The anonymous student disagreed.

“It’s not as bad as they say. I can see how it can be addictive when you’re on it, but I don’t think it’s addictive in the same way cigarettes are addictive,” the student said. “Opiates I’ve felt at risk [of addiction]. Opiates are addictive as f**k. That’s something I have trouble stopping when I do them. Cigarettes I have trouble stopping when I do them. Cocaine’s never really been an issue. I can stop for months at a time, I can do it three nights in a row. It’s no different of an urge for me than the urge to drink or go work out.”

The student contrasted alcohol and marijuana use to cocaine use.

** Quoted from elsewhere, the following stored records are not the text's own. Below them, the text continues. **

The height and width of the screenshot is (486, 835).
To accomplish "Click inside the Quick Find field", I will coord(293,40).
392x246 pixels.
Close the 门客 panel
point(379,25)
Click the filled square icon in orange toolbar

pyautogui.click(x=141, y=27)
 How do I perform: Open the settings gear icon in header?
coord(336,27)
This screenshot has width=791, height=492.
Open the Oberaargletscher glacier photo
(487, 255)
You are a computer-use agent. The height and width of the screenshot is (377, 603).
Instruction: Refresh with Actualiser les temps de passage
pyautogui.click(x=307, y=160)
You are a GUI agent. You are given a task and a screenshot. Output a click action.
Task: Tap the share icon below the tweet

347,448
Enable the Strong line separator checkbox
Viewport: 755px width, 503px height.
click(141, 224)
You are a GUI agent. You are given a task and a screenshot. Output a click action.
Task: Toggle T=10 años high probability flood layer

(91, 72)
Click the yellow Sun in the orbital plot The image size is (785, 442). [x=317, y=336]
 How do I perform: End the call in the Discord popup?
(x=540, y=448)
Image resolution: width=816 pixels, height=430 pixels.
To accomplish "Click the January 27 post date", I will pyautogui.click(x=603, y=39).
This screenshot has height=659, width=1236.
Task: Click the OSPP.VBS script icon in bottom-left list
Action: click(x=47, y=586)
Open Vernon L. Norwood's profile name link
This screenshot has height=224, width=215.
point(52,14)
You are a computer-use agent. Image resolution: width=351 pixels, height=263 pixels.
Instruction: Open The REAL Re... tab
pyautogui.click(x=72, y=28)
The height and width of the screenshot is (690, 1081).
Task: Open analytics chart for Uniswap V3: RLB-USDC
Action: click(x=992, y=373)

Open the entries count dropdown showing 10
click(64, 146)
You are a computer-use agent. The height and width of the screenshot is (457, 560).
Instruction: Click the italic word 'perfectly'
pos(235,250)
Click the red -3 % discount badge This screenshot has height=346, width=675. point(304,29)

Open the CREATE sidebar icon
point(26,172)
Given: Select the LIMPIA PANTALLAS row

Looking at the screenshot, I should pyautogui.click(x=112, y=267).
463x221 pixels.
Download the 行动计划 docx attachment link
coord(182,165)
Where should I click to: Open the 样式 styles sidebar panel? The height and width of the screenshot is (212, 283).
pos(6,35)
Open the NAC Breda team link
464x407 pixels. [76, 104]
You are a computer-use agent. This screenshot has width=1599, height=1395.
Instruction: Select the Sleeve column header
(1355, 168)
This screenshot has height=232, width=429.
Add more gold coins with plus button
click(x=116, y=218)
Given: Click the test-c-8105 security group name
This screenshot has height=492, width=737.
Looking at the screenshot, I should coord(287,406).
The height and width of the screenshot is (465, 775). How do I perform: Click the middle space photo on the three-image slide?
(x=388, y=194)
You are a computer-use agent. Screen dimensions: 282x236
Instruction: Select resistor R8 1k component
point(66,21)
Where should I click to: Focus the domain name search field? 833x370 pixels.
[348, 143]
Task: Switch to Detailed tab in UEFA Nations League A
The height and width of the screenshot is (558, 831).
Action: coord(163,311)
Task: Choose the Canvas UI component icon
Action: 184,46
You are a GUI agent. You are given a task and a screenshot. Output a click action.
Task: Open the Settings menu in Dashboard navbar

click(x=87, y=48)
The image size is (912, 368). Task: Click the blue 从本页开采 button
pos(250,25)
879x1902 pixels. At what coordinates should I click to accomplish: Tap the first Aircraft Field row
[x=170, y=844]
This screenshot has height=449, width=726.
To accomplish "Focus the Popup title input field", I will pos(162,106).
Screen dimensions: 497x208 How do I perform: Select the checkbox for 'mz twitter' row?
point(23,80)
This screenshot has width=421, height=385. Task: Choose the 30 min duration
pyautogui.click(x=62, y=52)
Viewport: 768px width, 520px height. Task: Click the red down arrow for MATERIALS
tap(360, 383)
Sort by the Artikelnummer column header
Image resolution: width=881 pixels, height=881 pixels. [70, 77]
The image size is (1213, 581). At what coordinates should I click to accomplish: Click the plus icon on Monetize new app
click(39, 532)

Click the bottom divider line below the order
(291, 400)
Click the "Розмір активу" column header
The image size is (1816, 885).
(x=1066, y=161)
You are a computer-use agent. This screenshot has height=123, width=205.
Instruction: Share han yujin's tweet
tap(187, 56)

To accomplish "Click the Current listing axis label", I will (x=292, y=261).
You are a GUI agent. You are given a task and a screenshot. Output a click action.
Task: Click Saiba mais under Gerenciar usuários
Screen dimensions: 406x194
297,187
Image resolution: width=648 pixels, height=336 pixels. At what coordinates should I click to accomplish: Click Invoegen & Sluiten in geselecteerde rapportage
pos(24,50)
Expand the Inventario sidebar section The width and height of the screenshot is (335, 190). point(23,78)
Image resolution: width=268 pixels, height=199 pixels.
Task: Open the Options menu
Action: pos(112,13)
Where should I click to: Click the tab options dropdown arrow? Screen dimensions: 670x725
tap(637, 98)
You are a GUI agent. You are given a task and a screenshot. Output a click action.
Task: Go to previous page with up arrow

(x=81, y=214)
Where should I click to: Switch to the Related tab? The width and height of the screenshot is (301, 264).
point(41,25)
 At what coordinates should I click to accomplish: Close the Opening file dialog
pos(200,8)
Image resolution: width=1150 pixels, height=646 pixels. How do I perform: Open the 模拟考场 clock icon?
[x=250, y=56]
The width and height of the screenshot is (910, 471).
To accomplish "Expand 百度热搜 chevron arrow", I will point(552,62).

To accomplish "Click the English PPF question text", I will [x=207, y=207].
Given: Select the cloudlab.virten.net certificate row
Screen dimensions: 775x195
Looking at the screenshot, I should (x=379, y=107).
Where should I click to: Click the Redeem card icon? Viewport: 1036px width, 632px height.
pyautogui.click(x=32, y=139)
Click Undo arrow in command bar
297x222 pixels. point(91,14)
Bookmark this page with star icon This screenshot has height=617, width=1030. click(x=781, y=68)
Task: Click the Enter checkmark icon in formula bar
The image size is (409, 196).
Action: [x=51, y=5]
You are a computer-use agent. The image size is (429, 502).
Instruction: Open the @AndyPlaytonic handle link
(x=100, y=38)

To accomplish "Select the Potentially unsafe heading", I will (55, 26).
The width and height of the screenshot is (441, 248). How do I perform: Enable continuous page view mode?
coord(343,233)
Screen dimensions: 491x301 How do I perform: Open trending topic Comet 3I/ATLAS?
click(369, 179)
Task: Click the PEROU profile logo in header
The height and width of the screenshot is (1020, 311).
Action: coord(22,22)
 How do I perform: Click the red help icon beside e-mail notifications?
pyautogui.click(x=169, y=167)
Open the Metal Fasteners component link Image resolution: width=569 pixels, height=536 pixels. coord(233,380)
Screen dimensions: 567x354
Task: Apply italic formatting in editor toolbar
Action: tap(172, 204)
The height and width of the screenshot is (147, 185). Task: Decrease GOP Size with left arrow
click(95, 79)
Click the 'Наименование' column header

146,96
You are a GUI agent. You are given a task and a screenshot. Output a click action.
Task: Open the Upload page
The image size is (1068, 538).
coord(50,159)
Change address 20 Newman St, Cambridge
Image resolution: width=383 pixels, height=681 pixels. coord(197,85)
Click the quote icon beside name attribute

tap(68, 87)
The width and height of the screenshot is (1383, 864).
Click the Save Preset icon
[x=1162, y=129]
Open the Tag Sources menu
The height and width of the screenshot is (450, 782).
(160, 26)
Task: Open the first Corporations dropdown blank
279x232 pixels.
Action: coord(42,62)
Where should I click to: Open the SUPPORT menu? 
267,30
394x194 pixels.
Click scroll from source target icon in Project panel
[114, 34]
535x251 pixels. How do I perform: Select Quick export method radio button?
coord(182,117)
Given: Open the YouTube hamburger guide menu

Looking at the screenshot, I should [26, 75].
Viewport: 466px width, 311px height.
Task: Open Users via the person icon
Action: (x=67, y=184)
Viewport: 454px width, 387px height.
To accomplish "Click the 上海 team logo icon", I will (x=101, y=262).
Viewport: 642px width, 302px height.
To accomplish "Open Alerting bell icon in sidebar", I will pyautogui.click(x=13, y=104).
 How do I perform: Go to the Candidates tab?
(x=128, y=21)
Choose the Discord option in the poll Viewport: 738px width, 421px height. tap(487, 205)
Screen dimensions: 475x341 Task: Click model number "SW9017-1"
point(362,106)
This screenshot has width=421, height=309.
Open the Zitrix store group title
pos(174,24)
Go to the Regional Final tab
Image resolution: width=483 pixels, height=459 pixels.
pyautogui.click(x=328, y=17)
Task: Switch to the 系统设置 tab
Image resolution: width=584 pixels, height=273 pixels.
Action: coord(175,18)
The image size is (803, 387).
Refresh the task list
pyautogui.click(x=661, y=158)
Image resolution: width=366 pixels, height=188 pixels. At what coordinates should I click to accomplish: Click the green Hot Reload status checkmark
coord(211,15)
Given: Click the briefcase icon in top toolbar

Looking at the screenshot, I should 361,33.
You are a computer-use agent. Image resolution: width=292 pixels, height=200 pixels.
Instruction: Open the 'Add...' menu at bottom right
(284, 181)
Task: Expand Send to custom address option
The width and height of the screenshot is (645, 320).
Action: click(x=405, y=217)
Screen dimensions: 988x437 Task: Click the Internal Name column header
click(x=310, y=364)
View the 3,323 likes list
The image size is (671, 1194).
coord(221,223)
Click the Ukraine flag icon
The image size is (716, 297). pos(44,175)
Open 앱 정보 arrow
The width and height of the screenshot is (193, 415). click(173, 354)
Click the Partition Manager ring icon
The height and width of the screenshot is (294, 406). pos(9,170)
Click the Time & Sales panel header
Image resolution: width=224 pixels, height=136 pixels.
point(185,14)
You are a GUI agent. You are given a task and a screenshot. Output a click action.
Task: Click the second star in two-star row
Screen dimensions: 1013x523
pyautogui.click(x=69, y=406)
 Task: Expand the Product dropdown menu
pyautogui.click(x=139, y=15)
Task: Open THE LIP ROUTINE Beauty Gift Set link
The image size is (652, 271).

“Cocaine is not like weed or alcohol in that it alters your perceptions of reality,” the student said. “It just makes you really happy and makes you really energetic. You can do a whole bunch of cocaine and your thoughts are fine. They’re fast, but they’re completely normal… Some people are underwhelmed after their first time.”

The student stressed the importance of accurate education about drugs.

“Whether you’re a drug user or not you should know how drugs affect the body and how people on drugs really are,” the student said. “Everyone knows a drug user. And you should educate yourself on how these drugs affect the body and the truth behind them. Because everything we learned in school just isn’t true. Drug education is so negative, and they do such a bad job with this abstinence training. They tell people that cocaine is the most addictive thing in the world. And then someone tries it and finds out that it’s not, and then the question comes to mind, ‘Well, what is true?’”

The student also related his perception that Hopkins students would judge him if they knew he has used cocaine.

“I would not want to be judged if someone knew I did cocaine,” the student said. “Because I don’t think it’s something I need to be judged for. But I know people would, so it’s something that I have to keep hidden. And I think it’s ridiculous.”